Evidemment. Il est vrai que la morale est une matière particulière puisqu’elle ne s’occupe pas de ce qui est mais de ce qui devrait être. Le professeur doit porter un jugement normatif tout en laissant à ses élèves leur libre arbitre.

On entend souvent dire que l’appellation est dépassée ?

Mais peu importe l’appellation. Vous pouvez l’intituler cours de philosophie ou d’éducation civique si vous le désirez. Cela ne changera pas son contenu. Plus personne n’essaie de moraliser ses élèves. Il faut juste suivre les orientations du programme de manière réfléchie. Je ne suis pas contre l’idée de faire davantage d’éducation à la citoyenneté pour les enfants du primaire ; et le cours de morale serait davantage un cours de philosophie dans le secondaire. On peut tout faire du moment que cela reste un temps de réflexion.

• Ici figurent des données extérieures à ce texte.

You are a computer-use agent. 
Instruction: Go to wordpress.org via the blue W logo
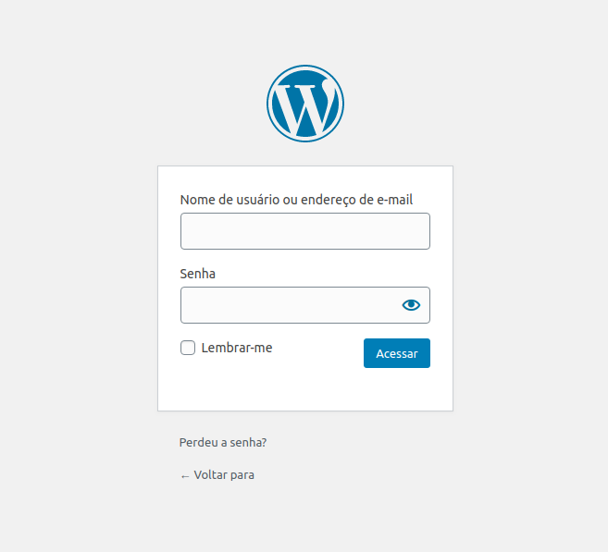[x=305, y=104]
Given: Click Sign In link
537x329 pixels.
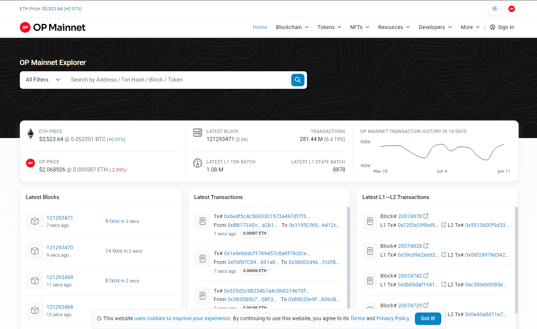Looking at the screenshot, I should click(502, 27).
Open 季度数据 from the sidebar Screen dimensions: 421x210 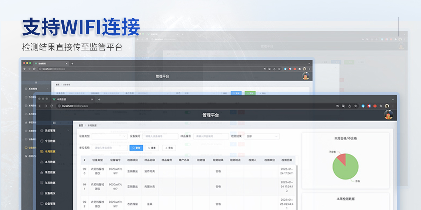(50, 172)
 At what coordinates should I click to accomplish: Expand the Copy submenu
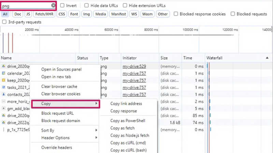pos(65,103)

Dans certaines écoles, le cours de morale est dispensé par le prof de gym. Cela vous semble-t-il logique ?

Si le professeur de gym a suivi une formation au cours de morale, cela ne me dérange pas. Je donne un module en formation continue qui est plein à chaque fois. La majorité est composée de professeurs de religion ou de philosophes qui souhaitent se perfectionner en pédagogie et obtenir le titre requis pour être mieux payés. Personnellement, je souhaite leur faire comprendre que la morale est une discipline, pas un passe-temps. Vous pouvez visionner des films avec les enfants mais seulement s’il insuffle un débat par la suite. Les professeurs de morale sont souvent un peu seuls et ne savent pas comment aborder les grandes questions. J’ai donc écrit plusieurs ouvrages pouvant les aider.

Souvent, les élèves sont peu intéressés par ce cours. Quels conseils donnez-vous aux professeurs ?

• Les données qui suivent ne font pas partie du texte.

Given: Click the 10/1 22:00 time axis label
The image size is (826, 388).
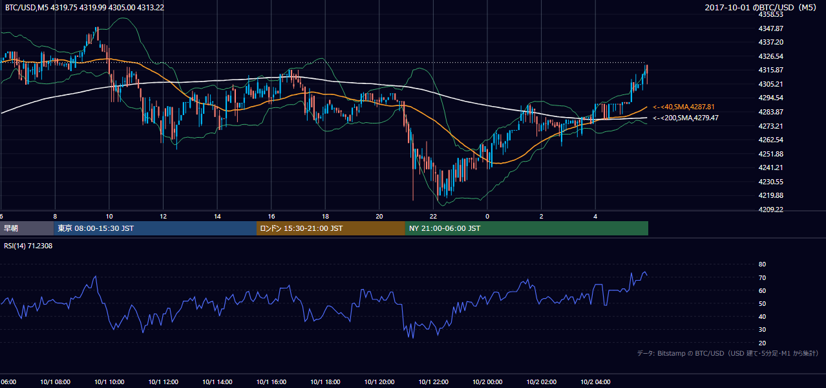Looking at the screenshot, I should (433, 382).
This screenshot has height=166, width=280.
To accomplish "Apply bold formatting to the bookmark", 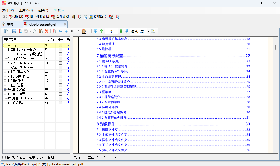I will 72,31.
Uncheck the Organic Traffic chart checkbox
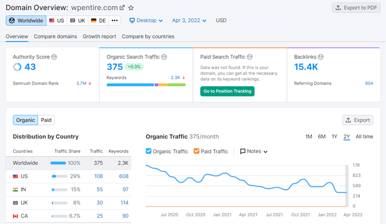 (149, 151)
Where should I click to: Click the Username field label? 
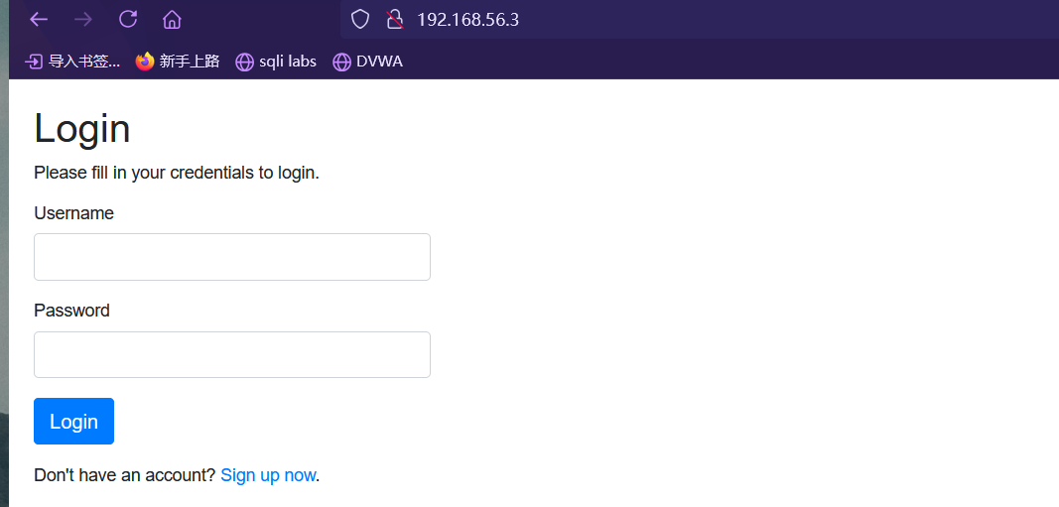pos(73,213)
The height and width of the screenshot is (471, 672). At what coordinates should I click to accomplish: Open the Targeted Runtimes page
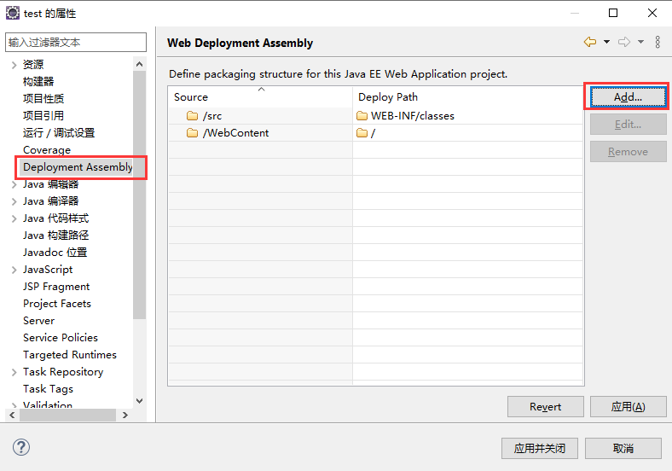coord(70,355)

On pense souvent qu’il faut faire jouer les enfants pour les motiver. Or, il faut les prendre au sérieux. Les professeurs doivent les obliger à réfléchir, à les faire devenir acteurs de leur cours en faisant des cours intéressants. La morale les fait progresser grâce à un esprit critique. S’ils ne sont pas attentifs au cours de morale, cela n’ira pas non plus dans les autres.